An imamzadeh () is a  Persian term with two related meanings: a type of holy person in Shia Islam, and the shrine-tomb of such a person.

Firstly, it means an immediate descendant of a Shi'i Imam. The term is also used in Urdu and Azeri. Imamzadeh means "offspring" or descendant of an imam. There are many different ways of spelling the word in English, such as imamzada, imamzadah and emamzadah. Imamzadeh are basically the Syed's or Syeda's as they have descended from the Imams. Imamzadehs are also sayyids, though not all sayyids are considered imamzadehs.

There are many important imamzadehs. Two of these are Fātimah bint Mūsā, the sister of Imam Ali al-Ridha, the eighth Twelver Imam, and Zaynab bint Ali, daughter of Ali, considered by Shi'i Muslims to be the first Imam and by Sunni Muslims as the fourth Rashid. Imamzadehs are not traditionally women.

Secondly, imamzadeh is a term for a shrine-tomb of the descendants of Imams, who are directly related to Muhammad. These shrines are only for the descendants of Imams and they are not for the Imams themselves. These shrine-tombs are used as centers of Shi'i devotion and pilgrimages. They are believed to have miraculous properties and the ability to heal. Many of them are located in Iraq, Medina, India and Iran.
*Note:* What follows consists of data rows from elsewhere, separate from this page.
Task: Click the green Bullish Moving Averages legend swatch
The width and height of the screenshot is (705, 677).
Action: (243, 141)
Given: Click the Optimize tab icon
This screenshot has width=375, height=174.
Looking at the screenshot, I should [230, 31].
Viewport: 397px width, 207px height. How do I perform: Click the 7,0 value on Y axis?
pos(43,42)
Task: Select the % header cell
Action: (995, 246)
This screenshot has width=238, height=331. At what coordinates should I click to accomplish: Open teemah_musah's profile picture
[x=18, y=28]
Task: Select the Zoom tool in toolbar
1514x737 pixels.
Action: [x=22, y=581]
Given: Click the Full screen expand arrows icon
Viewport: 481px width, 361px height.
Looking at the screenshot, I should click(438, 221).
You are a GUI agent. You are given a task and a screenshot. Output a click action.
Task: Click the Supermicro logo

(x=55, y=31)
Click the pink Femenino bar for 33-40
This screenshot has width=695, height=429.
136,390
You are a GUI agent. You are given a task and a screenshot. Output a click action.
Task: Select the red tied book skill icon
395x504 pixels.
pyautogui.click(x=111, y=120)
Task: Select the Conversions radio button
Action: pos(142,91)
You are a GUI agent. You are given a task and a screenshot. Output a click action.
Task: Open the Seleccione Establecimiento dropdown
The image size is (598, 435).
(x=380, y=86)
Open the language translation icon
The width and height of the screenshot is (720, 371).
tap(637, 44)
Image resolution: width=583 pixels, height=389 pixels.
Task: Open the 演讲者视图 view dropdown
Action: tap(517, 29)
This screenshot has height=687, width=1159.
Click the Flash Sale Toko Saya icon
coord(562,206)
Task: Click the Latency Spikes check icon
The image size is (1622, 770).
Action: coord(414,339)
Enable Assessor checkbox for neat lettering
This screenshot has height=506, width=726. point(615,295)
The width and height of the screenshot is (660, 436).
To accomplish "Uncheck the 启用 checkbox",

Many people visit the imamzadehs that are relatively close to them. There are also special ziyarat-namas (pilgrimages) for many of the imamzadehs. Some of these pilgrimages even happen annually during the certain time of year. Some of the imamzadehs are not as well kept as others. According to Reinisch, an imamzadeh that he saw was mostly in ruins, though it is still important.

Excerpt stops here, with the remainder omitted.